Art as an experiment

People Power, 80 x 110 inches, by Anthony Seymour

People Power, 80 x 110 inches, by Anthony Seymour

There’s a vivid sincerity about Anthony Seymour’s art – his paintings jostle on the canvas and demands to be known. Many of his works are disturbing, disruptive even, expecting far more from you than a passive viewing.

Solitude, 30 x 40 inches, by Anthony Seymour

Solitude, 30 x 40 inches, by Anthony Seymour

 

His works explore elements of the human condition at a deeply personal level. They provoke a response, which, however discomforting, can also be exhilarating.

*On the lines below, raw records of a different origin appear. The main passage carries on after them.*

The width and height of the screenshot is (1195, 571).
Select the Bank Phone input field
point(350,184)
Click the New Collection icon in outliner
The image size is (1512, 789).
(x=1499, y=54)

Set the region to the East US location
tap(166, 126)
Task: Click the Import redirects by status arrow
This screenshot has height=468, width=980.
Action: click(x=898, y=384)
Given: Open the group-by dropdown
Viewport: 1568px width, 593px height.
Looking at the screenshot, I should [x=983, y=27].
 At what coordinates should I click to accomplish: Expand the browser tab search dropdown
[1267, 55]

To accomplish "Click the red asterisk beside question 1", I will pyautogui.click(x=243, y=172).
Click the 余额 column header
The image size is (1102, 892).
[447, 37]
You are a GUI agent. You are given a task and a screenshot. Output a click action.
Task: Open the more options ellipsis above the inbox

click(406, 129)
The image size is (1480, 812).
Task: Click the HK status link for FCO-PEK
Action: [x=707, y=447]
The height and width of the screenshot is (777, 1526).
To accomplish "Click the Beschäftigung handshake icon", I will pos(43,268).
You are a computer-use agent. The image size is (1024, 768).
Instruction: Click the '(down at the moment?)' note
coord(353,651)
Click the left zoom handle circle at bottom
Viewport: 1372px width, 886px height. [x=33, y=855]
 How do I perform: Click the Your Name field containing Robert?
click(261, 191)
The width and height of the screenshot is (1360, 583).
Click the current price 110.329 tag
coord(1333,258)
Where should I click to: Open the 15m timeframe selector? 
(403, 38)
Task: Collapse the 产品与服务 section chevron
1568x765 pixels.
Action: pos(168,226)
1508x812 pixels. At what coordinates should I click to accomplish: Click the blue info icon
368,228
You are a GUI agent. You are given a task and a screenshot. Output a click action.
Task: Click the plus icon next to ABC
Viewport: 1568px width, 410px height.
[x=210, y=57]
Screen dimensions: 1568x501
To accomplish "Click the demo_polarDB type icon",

Anthony’s bio on the Royal Drawing School Alumni page reads: “Anthony completed The Drawing Year in 2004 and moved to Bristol in 2006 in order to push his work further. He feels that working out-of-doors and living with the work at home is a blessing which opens up elemental and experimental possibilities to continue creating as an individual. His work is direct, authentic and opposed to collective demands, which he believes can otherwise stifle the spirit of the artist.”

It’s an ethos Anthony has remained true to.

Pregnancy, 40 x 40 inches, by Anthony Seymour

Pregnancy, 40 x 40 inches, by Anthony Seymour

Becoming an artist felt inevitable to Anthony.

“It’s natural and I hit the ground running, but then the cultural reality becomes very complicated,” he says. “Same with anything, the class system is crucial to the selection procedure of who can or cannot survive as such, but that is another and even very convoluted challenge to question!”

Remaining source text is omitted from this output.